What the exercise asks >> Would you write out the lines below exactly, from the one containing "Given: Remove the Visit Page_1 node" to the very last, but without the pictures?

Data >>

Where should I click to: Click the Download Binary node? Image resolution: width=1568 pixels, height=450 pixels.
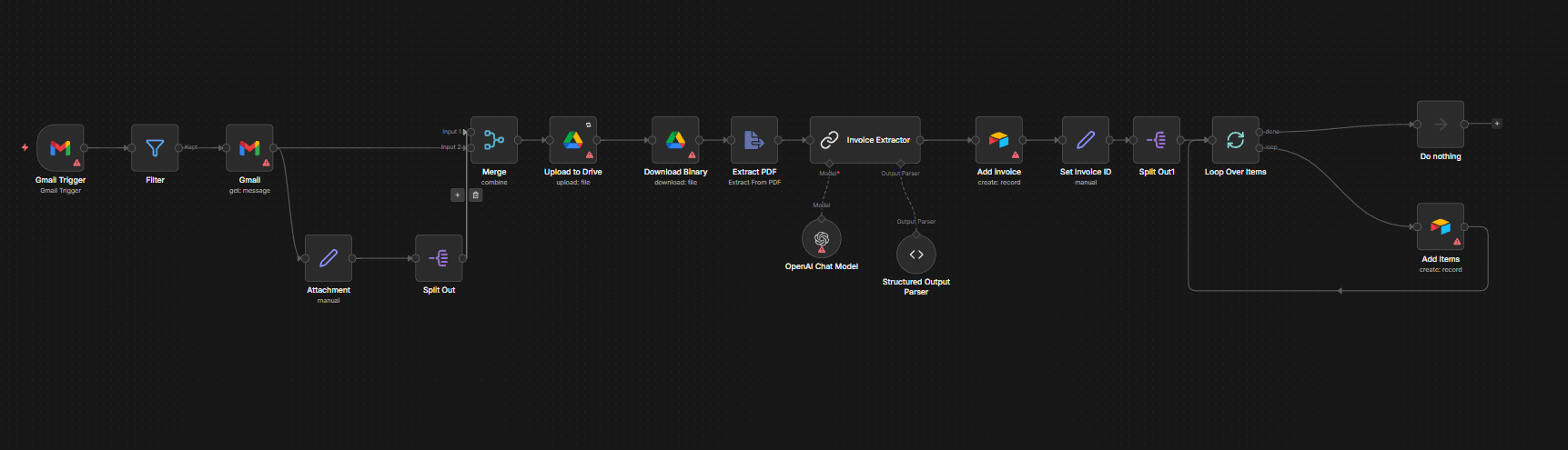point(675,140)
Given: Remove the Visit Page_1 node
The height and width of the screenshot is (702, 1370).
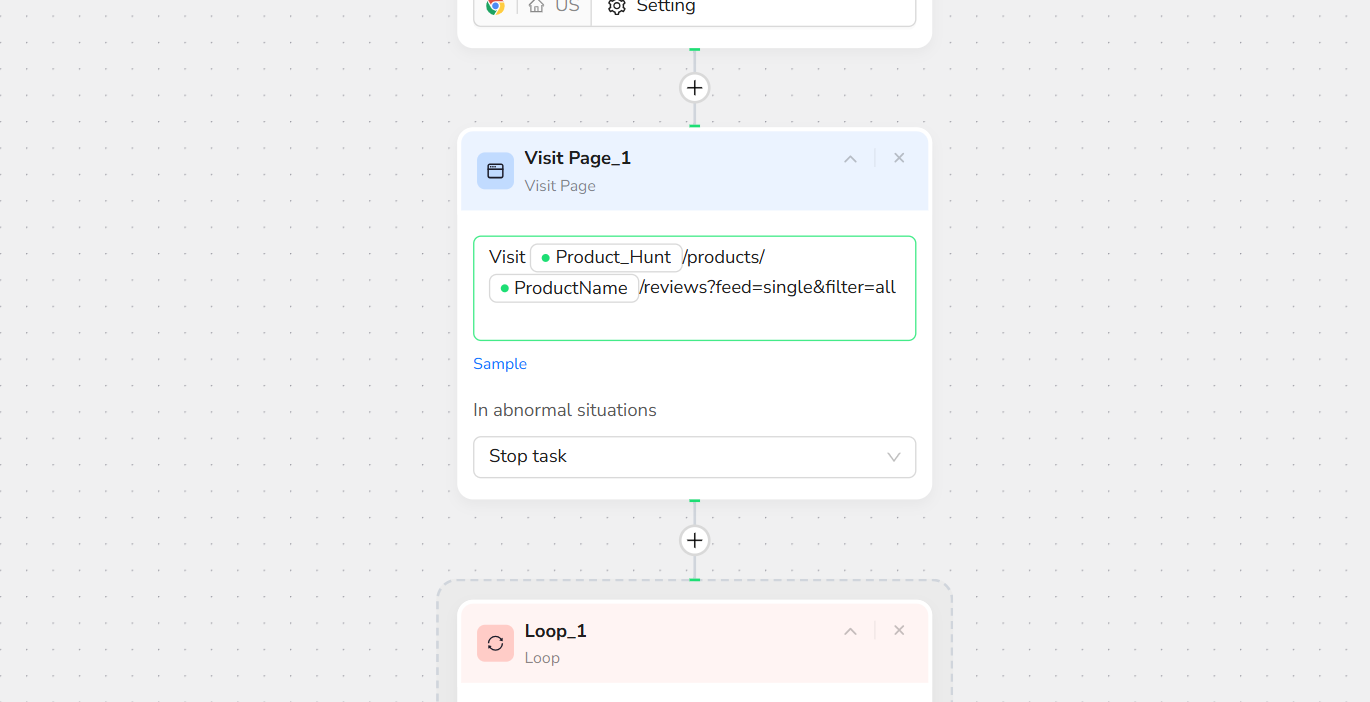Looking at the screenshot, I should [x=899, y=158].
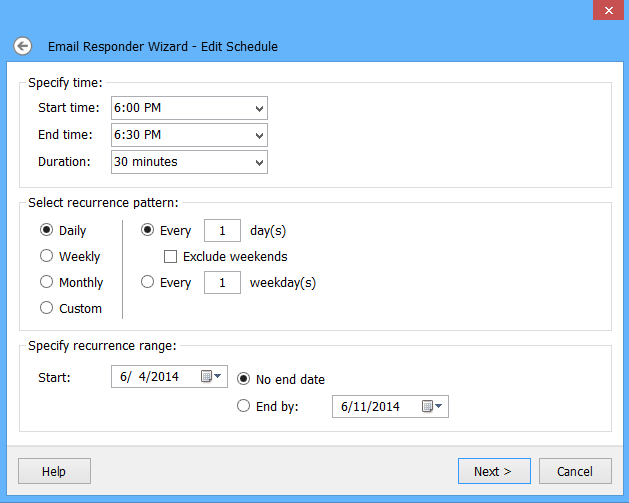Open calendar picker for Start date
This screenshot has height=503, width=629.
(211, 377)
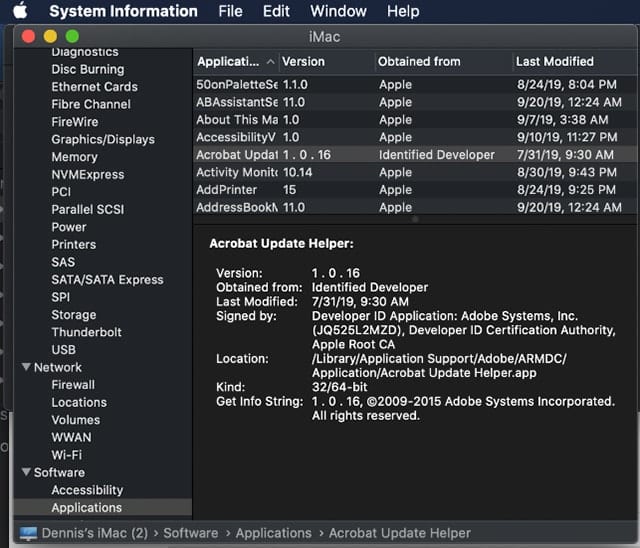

Written response >>
Given: Remove the Visit Page_1 node
The height and width of the screenshot is (702, 1370).
Looking at the screenshot, I should [x=899, y=158].
Open calendar picker for Start date
This screenshot has height=503, width=629.
(211, 377)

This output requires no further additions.